(MATERIAL PROVIDED)

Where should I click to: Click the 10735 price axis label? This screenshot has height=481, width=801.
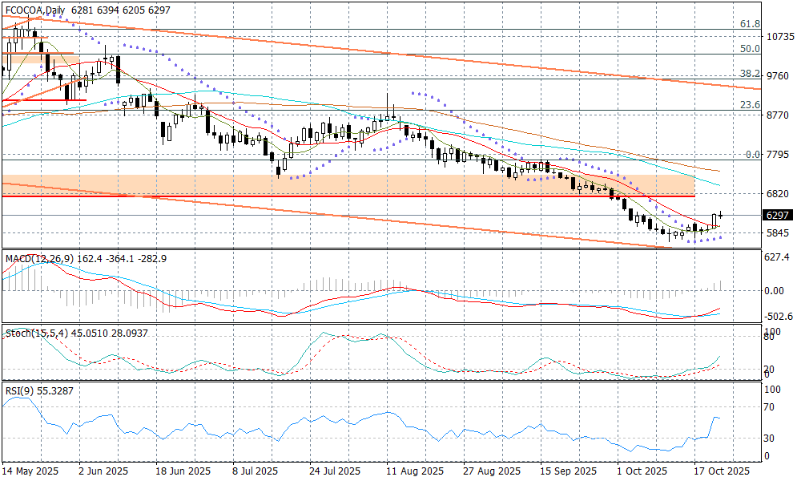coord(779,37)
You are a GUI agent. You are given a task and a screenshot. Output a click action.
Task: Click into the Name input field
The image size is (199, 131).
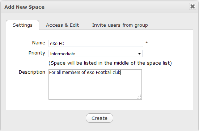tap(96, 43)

(End MATERIAL PROVIDED)

(WHAT YOU NEED TO DO): The full data, repeated exactly and stripped of its pictures, is the expected answer.

(ANSWER BELOW):
Where should I click to: Click the 10735 price axis label? This screenshot has height=481, width=801.
coord(779,37)
You are a GUI agent. You are given a task and a screenshot. Output a click action.
Task: Click into the Name input field
The image size is (199, 131).
tap(96, 43)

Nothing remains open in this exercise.